**RECORDS TO USE**
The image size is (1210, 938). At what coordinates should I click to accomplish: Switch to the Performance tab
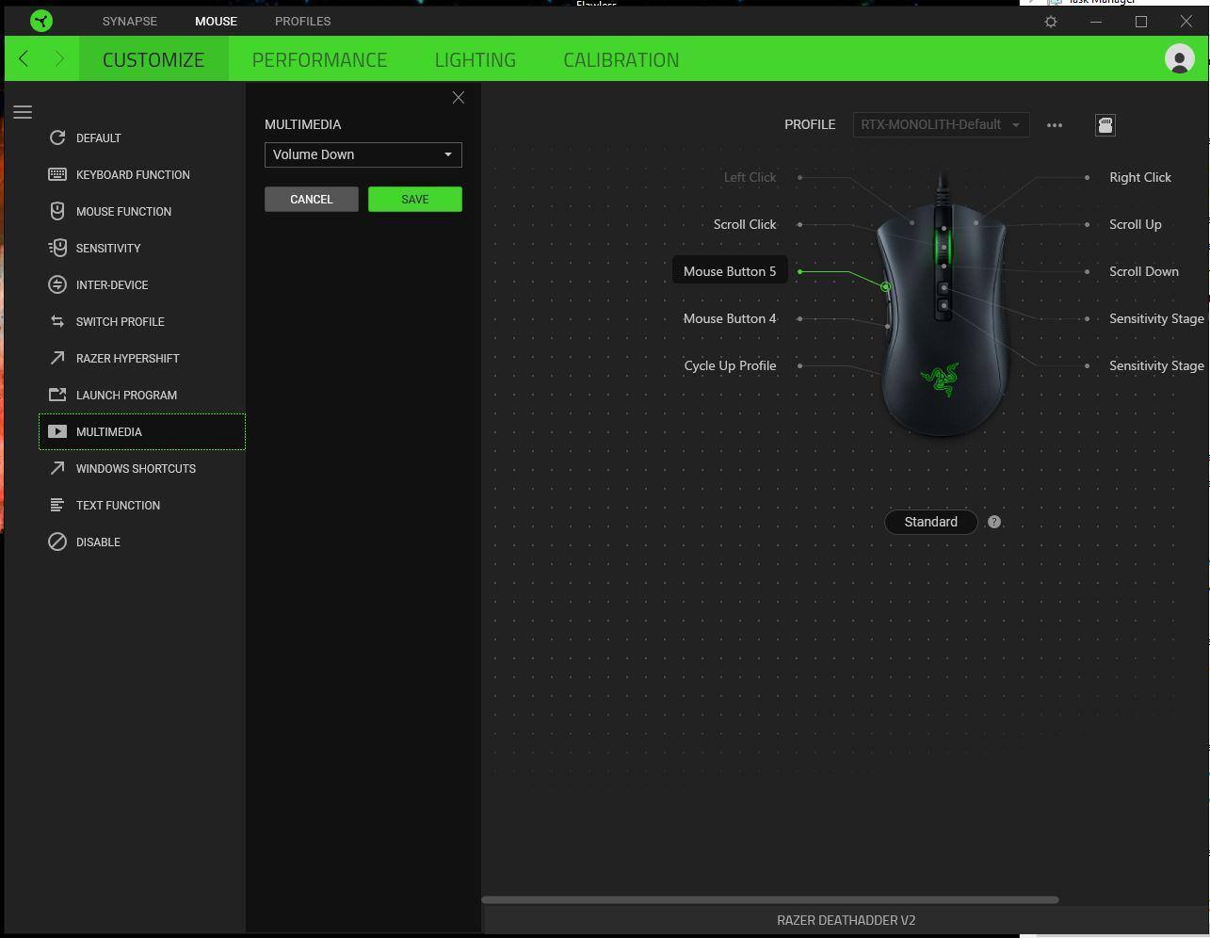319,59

==

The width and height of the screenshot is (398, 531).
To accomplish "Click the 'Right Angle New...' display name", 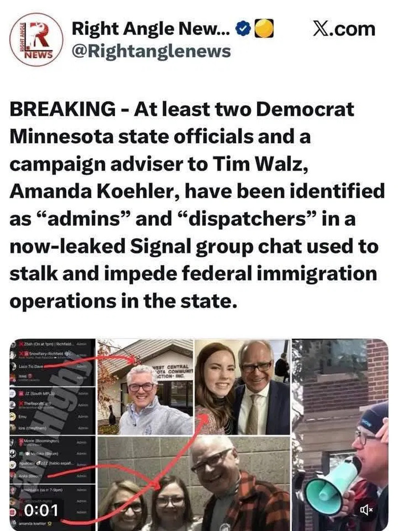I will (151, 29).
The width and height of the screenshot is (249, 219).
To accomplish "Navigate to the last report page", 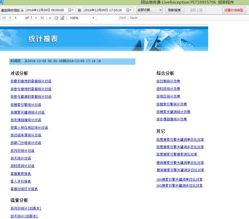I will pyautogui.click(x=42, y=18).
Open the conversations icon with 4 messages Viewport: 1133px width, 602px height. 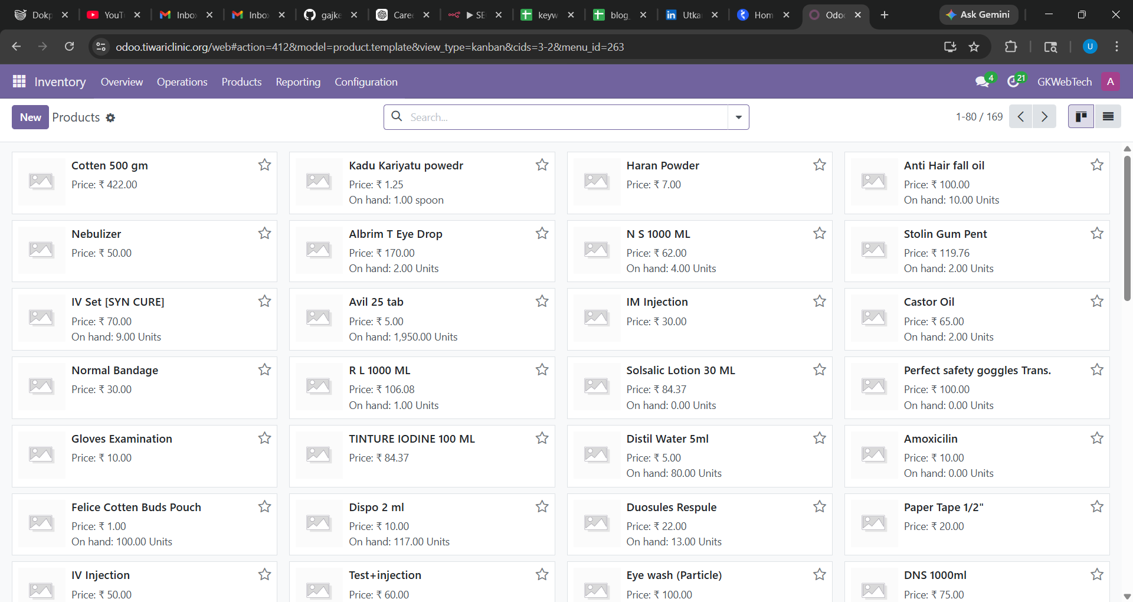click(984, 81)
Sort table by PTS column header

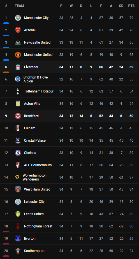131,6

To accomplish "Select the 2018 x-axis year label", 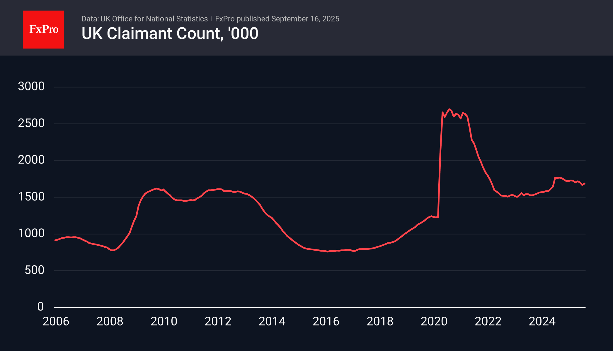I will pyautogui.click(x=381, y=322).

**TASK INSTRUCTIONS**
How many lines in the items above contain the word "screenshot"? Reply with the number only.

**EXERCISE RESULT**
2